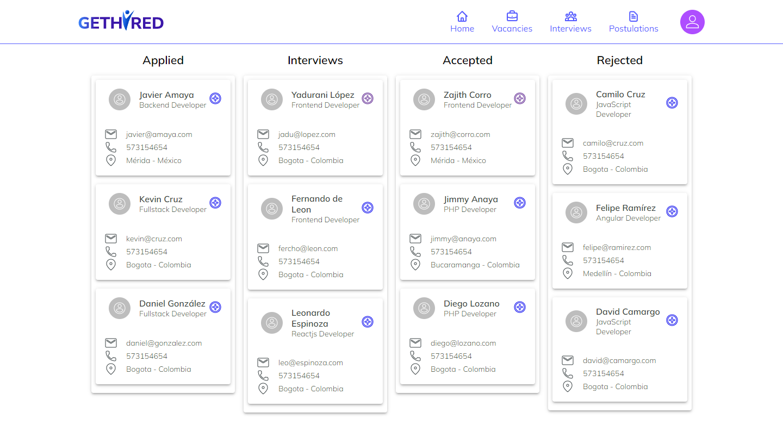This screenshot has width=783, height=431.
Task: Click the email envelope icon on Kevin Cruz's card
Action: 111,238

--

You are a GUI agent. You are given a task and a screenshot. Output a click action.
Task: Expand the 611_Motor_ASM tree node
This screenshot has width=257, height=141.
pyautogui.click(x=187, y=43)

--

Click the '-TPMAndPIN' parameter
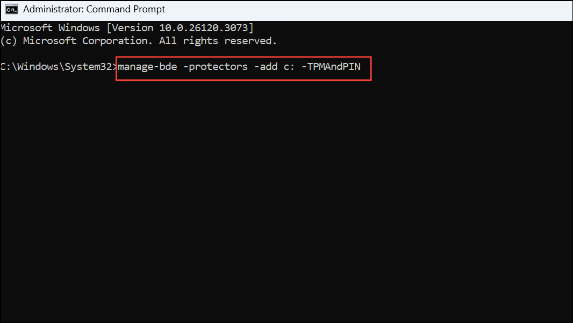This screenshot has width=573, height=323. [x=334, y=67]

* **Prompt**
Return the lines from the one containing "You are a GUI" to the one containing "pyautogui.click(x=187, y=43)", both included, copied character for character.

* **Completed exercise**
You are a GUI agent. You are given a task and a screenshot. Output a click action.
Task: Expand the 611_Motor_ASM tree node
This screenshot has width=257, height=141.
pyautogui.click(x=187, y=43)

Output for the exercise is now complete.